A third path, the Fast Sync/Bulk last-servo reply, has to snoop predecessor slots and CRC bytes it didn’t generate. It’s its own architecture and out of scope here.


7. Interrupt responsibilities

PriorityIRQWhat it handlesWhere it lives
HighUSART1IDLE + RXNE + TC (all multiplexed).highcode (SRAM)
HighSysTick CMPReply deadline → fire TX.highcode (SRAM)
LowDMA1_CH1ADC kernel pump (20 kHz)flash (cold path)

The TC branch of the USART1 vector is also where deferred state changes apply: a host-issued baud change can’t retune the USART mid-reply, so it queues up and the TC handler re-tunes BRR and re-runs the IDLE-vs-RXNE framing decision once the reply has drained.


8. The consumer side

When the dispatcher finishes parsing a request, it asks the end-wire timing layer “when did this request’s last byte hit the wire?” via request_complete(parsed_end). The lookup branches on the current end-wire timing mode.

In IDLE mode the end-wire timing layer scans the queue for the entry whose cumulative byte count matches parsed_end, returns that tick, and pops it. If no entry matches, return None: either the IDLE flag hasn’t fired yet, or the queue overflowed and the matching entry was dropped.

In RXNE mode the end-wire timing layer reads the single-slot snapshot of the most recent byte’s (position, tick). The consumer checks whether the position matches parsed_end:

  • If yes, return the tick.
  • If no (more bytes arrived between parse and lookup), return None.
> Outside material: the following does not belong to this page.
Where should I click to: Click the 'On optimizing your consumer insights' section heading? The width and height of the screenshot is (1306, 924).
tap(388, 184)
Returning None is graceful degradation. Slot-timed callers (Sync, Bulk, Fast Read) must skip when the answer is unknown; they can’t safely fire without a precise timestamp. Direct unicasts may proceed with an immediate fire, accepting the timing slip.

8.1 Why a queue for IDLE but a single cell for RXNE

Different timing regimes, different simplest solution.
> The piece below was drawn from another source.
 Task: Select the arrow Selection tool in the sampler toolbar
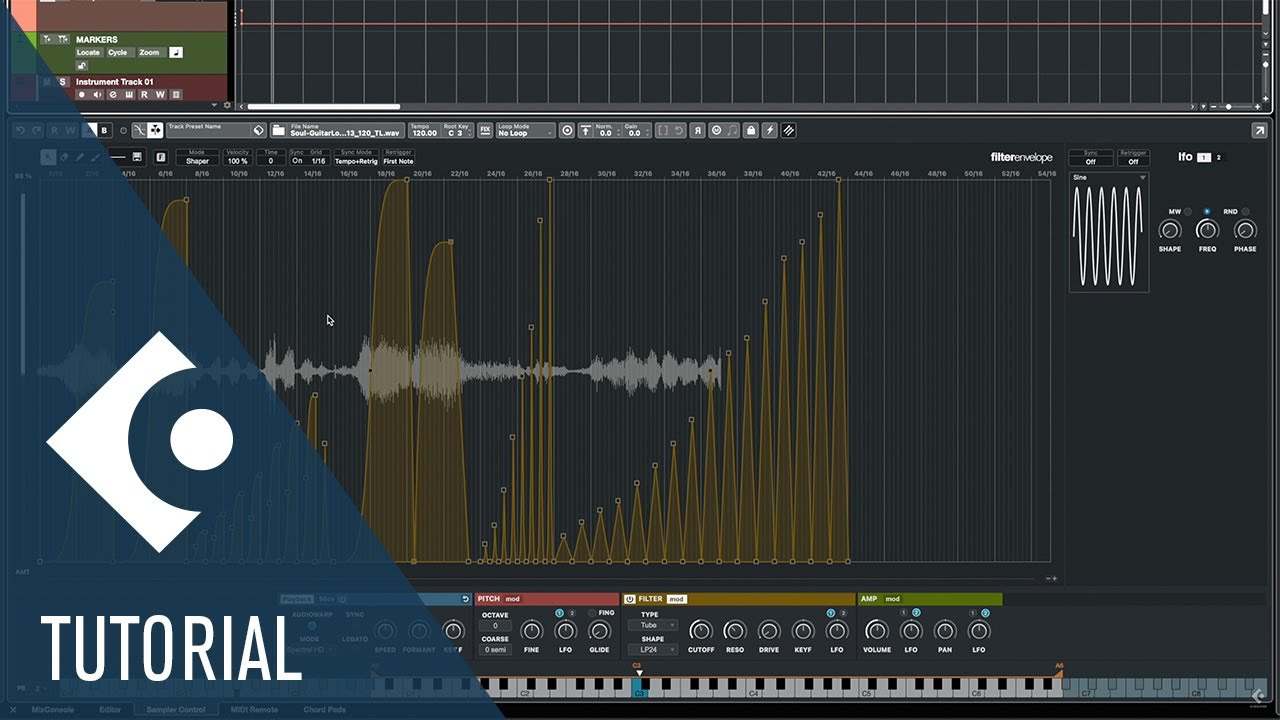point(48,157)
  • IDLE mode runs at high baud. Packets can arrive faster than the main loop polls: three Sync Reads in quick succession will pile three IDLE timestamps before the dispatcher gets to any of them. A small FIFO absorbs the burst. Depth 4 is plenty.
  • RXNE mode runs at low baud. Inter-byte time is at least ~17 µs (at 57600) and grows to ~100 µs at 9600. The dispatcher’s parse-and-lookup is sub-microsecond. By the time the next byte’s IRQ fires, the previous packet’s lookup has long since completed. No concurrent stacking, so a single cell suffices.

9. Where the V006 sits on the DXL 2.0 spec

Plain unicast and non-coalesced Sync/Bulk replies pass the spec across the full DXL 2.0 baud range, using the timing mode the decision rule picks at each (baud, RDT) pair.

baudchar_timetiming modeplain DXL reply (RDT 250 µs)
9600937.5 µsRXNEpasses
57600156.3 µsIDLEpasses
11520078.1 µsIDLEpasses
1 M9.0 µsIDLEpasses
2 M4.5 µsIDLEpasses
3 M3.0 µsIDLEpasses

The harder case, Fast Sync/Bulk Read as the last servo (zero-idle coalesce + CRC over the whole frame), runs into a separate ceiling driven by SysTick CMP → TX_EN fire latency rather than by RX detection. That case has its own write-up.